Heather McFarland had always been an early riser, but the dreams were leaving her wide awake long before dawn. She couldn’t even remember what the dreams were about, only the dread they left in their wake.

This morning, the digital clock on the microwave read 4:43 a.m. when she came downstairs. Far too early, even for her. The nightmares had started shortly after summer break began, and after a week, she had stopped trying to fall back asleep again after they awakened her. The general sense of wrongness that lingered made that impossible. She hoped they would stop before school resumed next week.

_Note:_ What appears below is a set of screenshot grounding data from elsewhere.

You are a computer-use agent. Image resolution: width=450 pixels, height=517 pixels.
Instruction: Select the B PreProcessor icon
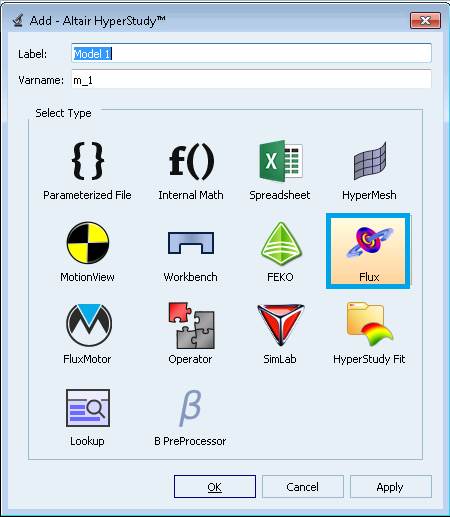point(190,409)
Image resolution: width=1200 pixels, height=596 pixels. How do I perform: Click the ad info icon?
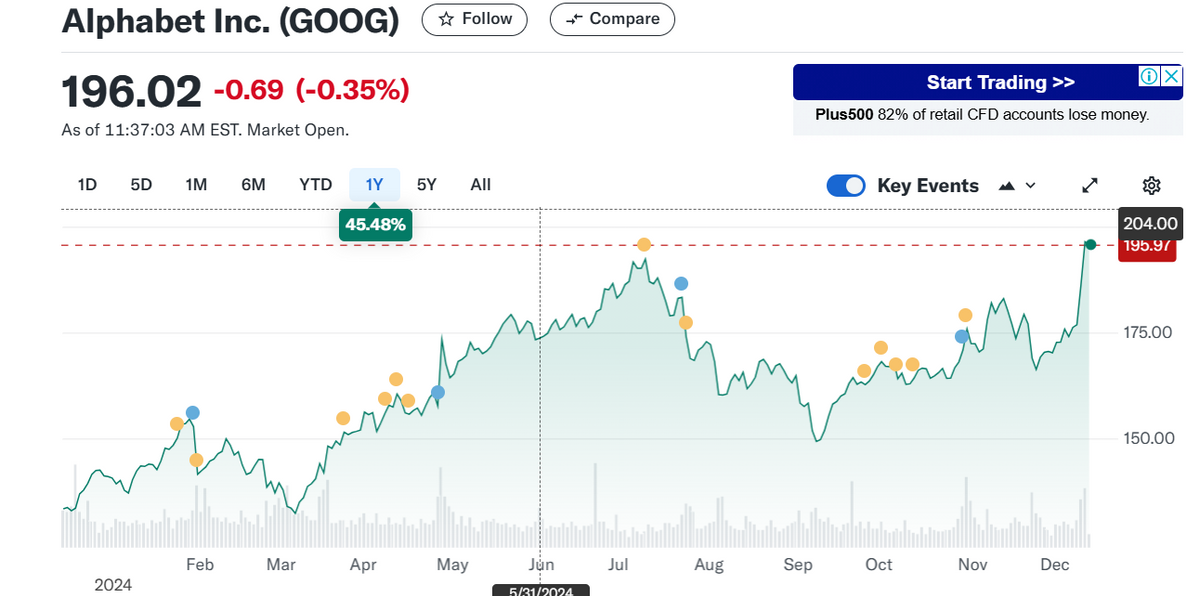coord(1149,77)
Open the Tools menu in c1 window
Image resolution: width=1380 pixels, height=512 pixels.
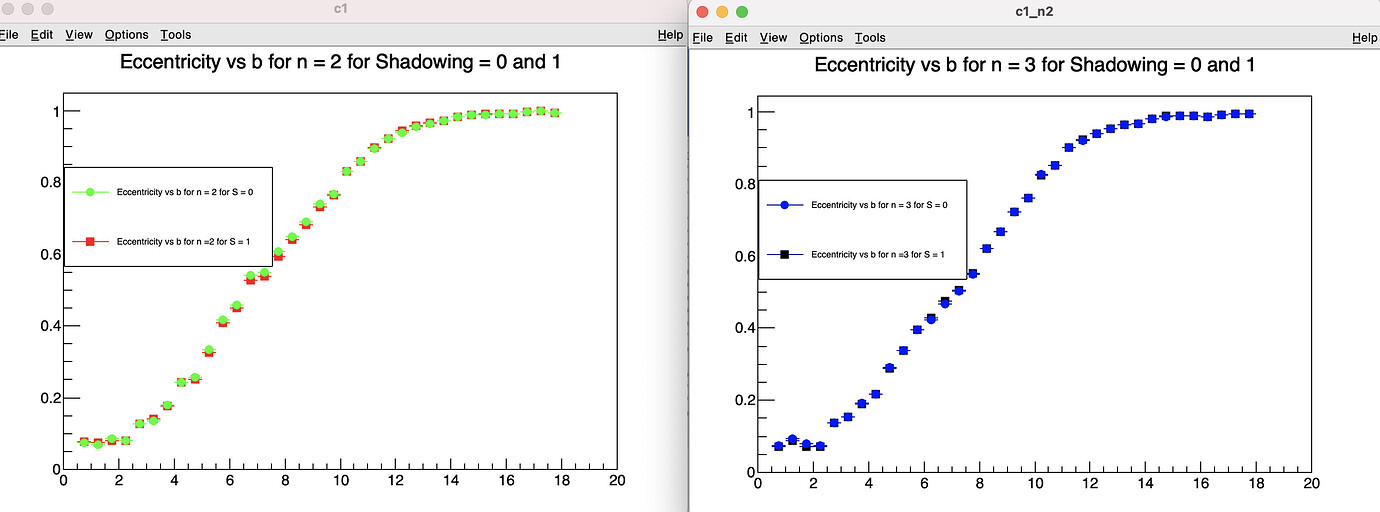[x=176, y=35]
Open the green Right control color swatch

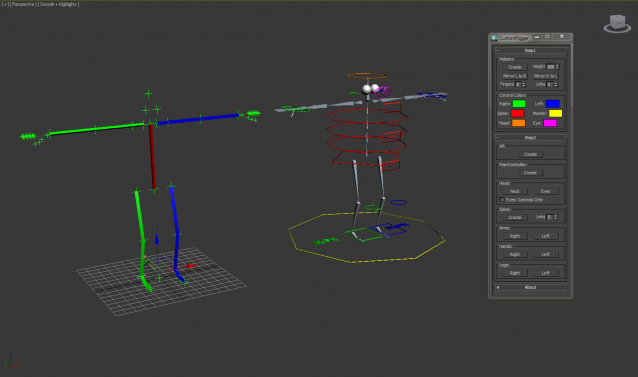click(x=519, y=104)
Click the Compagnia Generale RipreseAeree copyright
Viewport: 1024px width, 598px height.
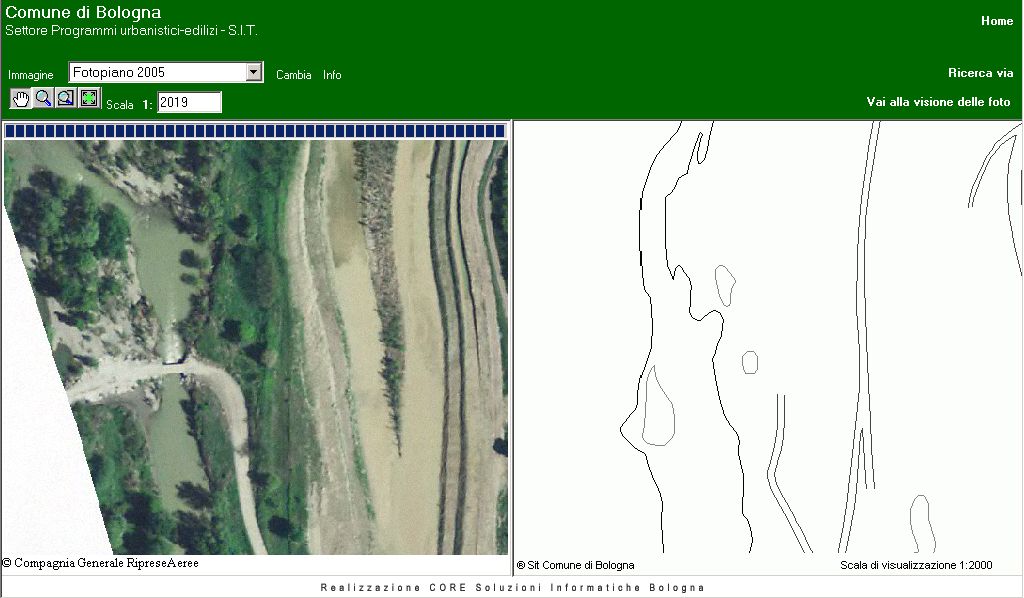coord(101,563)
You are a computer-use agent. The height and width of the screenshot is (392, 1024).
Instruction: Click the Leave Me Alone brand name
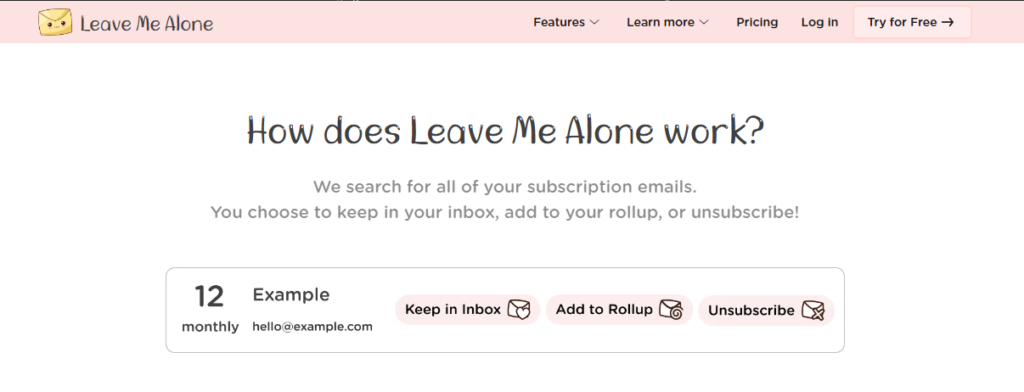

She prepared her morning pot of herbal tea and carried it to the back deck, looking out to the east as the sun crested the mountainous horizon. There was something about the sunrise in the high country of New Mexico that was pure magic. Perhaps it was the way the air was so thin a mile and a half above sea level that the sun's rays sparkled and danced across the rock cliffs, tinting them the pink of a dew-covered rose. Or maybe it was the way the reds and yellows of sunrise splashed the eastern sky. The tang of the high pines hung in the morning air, which was cold at this hour even in early August.

White Rock had been her home all her life, the bedroom community for the Los Alamos National Laboratory providing homes for her closest friends, although many of her school chums lived a few miles away in the Los Alamos city limits. Heather chuckled to herself. Los Alamos and White Rock were beautiful towns situated in the stunning surroundings of the high canyon country of northern New Mexico, but the term “city” was a little generous for their sizes.

Despite the lingering worry from the dream that tickled at the back of her mind, Heather still could barely contain her excitement. Today, Jennifer and Mark were scheduled to return from their family summer vacation. While a cruise up the coast of Alaska sounded fun and she did not begrudge them those activities with their own family, she had missed the twins immensely these last three weeks.